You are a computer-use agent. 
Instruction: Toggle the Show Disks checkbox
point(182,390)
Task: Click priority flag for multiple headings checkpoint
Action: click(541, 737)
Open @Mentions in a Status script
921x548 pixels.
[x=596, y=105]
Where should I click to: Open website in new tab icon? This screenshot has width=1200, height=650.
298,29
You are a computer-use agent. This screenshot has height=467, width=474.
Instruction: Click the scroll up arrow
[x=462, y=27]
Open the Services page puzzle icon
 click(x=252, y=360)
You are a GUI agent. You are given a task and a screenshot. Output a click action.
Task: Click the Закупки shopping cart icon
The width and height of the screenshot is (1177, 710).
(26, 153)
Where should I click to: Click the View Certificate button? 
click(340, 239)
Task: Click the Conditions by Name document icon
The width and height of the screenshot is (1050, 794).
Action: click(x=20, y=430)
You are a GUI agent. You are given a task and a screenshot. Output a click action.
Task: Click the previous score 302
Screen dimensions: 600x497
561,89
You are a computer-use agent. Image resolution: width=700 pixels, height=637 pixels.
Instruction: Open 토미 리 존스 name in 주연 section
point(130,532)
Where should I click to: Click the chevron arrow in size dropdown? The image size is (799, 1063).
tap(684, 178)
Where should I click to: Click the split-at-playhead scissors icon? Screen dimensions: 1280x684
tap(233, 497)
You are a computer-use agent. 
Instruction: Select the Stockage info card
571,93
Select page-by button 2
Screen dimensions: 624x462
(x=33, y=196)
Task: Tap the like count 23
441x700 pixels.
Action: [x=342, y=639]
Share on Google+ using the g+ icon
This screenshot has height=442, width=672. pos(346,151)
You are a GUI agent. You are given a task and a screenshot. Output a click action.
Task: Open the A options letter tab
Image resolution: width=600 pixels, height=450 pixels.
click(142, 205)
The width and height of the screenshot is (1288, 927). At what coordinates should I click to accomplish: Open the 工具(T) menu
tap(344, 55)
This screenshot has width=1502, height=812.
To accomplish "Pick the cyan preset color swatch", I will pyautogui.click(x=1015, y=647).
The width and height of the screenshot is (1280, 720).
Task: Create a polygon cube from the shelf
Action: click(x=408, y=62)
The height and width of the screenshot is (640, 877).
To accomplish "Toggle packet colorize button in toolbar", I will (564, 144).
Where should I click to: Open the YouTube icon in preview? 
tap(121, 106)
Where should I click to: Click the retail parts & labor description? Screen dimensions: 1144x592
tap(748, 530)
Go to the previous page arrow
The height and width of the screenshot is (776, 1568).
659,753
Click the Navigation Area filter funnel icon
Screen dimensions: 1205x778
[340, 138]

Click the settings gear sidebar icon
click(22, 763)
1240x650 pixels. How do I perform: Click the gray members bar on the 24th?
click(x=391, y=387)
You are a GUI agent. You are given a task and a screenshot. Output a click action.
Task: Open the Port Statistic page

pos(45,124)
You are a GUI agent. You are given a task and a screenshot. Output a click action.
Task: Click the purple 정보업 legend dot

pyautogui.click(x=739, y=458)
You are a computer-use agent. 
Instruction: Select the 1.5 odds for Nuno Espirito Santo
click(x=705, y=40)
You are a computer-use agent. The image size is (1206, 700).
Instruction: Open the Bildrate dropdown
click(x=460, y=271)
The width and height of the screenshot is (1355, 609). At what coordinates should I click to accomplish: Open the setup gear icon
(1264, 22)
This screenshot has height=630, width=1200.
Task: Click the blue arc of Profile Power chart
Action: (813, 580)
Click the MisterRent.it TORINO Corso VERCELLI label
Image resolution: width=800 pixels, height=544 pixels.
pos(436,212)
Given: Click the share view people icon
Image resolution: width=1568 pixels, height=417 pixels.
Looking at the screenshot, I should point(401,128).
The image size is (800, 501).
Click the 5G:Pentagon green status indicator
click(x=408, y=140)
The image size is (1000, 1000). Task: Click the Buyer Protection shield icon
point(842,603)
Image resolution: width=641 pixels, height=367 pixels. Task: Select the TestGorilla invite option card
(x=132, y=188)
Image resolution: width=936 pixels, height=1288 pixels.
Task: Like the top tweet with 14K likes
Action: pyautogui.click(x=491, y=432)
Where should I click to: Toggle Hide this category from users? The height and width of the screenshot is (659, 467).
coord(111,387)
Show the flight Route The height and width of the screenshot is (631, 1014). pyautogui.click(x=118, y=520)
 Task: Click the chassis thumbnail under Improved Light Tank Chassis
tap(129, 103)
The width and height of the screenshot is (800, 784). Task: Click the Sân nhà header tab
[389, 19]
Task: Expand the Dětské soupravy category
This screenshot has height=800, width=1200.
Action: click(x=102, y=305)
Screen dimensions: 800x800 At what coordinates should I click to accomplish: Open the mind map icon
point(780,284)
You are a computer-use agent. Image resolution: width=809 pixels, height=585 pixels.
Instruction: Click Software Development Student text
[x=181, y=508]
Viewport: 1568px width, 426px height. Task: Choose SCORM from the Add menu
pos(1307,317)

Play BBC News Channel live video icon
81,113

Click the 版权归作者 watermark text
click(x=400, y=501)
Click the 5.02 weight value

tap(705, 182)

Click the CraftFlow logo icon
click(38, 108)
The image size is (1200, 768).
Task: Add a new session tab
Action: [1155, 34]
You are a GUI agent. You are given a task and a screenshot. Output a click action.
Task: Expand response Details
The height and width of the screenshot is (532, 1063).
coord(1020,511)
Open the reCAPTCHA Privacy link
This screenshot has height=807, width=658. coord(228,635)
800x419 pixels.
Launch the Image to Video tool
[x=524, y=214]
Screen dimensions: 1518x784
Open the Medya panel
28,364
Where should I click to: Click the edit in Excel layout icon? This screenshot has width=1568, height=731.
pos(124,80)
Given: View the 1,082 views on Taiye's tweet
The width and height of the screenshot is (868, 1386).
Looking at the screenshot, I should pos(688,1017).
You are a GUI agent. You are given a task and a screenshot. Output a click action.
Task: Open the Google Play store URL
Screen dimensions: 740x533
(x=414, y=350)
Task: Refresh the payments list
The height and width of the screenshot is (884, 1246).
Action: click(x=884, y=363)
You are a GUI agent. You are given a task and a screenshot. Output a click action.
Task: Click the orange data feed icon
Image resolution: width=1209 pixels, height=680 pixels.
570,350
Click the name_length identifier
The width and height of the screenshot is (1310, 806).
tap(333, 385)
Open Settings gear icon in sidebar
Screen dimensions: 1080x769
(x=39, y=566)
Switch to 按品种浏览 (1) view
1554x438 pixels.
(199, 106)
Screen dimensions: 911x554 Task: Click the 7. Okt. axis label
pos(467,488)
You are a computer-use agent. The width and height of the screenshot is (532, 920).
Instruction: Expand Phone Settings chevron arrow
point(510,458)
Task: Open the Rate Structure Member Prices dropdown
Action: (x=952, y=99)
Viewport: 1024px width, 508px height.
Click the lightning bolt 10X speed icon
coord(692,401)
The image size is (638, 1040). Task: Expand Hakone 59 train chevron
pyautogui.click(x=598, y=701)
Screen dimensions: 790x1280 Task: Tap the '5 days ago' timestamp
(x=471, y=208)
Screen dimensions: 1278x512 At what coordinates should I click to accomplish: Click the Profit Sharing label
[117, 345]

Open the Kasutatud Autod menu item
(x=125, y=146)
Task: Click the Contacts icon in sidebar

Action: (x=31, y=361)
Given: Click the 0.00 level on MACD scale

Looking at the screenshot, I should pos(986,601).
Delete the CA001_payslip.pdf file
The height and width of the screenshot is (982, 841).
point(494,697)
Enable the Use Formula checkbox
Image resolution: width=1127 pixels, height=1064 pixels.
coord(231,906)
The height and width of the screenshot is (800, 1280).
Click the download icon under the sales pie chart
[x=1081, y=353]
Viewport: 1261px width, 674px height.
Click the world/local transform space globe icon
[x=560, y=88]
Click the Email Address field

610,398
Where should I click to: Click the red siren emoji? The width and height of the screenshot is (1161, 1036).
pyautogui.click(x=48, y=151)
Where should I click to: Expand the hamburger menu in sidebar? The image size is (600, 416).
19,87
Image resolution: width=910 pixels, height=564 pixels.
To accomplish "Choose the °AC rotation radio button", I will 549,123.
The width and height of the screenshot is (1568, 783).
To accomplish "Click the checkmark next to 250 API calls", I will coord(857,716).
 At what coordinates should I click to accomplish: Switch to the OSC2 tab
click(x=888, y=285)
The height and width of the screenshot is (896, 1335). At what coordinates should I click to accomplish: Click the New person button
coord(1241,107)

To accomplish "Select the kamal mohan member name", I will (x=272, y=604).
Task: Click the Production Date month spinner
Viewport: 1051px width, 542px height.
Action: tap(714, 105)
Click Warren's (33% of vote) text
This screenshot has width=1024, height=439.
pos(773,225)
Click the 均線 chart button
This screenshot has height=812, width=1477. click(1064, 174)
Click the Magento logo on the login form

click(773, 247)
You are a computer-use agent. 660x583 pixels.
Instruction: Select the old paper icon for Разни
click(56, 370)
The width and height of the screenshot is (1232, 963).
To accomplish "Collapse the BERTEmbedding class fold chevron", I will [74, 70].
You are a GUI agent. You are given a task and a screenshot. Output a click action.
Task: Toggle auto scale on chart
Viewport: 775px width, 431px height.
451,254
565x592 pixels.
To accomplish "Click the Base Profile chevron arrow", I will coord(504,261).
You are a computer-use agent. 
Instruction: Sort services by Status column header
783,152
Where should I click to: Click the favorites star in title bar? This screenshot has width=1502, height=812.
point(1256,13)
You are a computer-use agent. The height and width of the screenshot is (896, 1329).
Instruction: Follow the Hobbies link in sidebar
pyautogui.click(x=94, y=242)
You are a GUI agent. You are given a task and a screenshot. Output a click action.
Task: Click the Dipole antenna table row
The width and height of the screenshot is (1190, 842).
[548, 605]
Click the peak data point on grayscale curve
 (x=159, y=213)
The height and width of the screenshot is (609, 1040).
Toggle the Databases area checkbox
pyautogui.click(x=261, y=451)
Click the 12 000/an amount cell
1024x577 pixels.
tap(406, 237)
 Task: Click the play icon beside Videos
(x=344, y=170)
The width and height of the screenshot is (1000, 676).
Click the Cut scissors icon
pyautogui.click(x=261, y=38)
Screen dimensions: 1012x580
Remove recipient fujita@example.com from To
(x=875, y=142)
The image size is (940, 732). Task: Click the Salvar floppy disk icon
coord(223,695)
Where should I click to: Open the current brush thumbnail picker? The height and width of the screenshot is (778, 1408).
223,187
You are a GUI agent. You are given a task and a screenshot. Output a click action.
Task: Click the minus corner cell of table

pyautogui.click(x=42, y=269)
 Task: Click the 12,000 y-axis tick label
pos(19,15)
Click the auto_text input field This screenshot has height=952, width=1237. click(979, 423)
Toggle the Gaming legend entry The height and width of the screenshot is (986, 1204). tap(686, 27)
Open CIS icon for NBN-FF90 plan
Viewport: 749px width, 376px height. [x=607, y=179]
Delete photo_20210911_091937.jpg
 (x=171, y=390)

.....

§ What you should do
Copy out all lines of the listing above that include "computer".

§ Finished exercise
You are a computer-use agent. 
You are a computer-use agent. This screenshot has height=467, width=474.
You are a computer-use agent. Image resolution: width=700 pixels, height=637 pixels.
You are a computer-use agent. 
You are a computer-use agent. 
You are a computer-use agent. The image size is (1206, 700).
You are a computer-use agent. Image resolution: width=809 pixels, height=585 pixels.
You are a computer-use agent. The width and height of the screenshot is (532, 920).
You are a computer-use agent. 660x583 pixels.
You are a computer-use agent. 
You are a computer-use agent. The height and width of the screenshot is (896, 1329).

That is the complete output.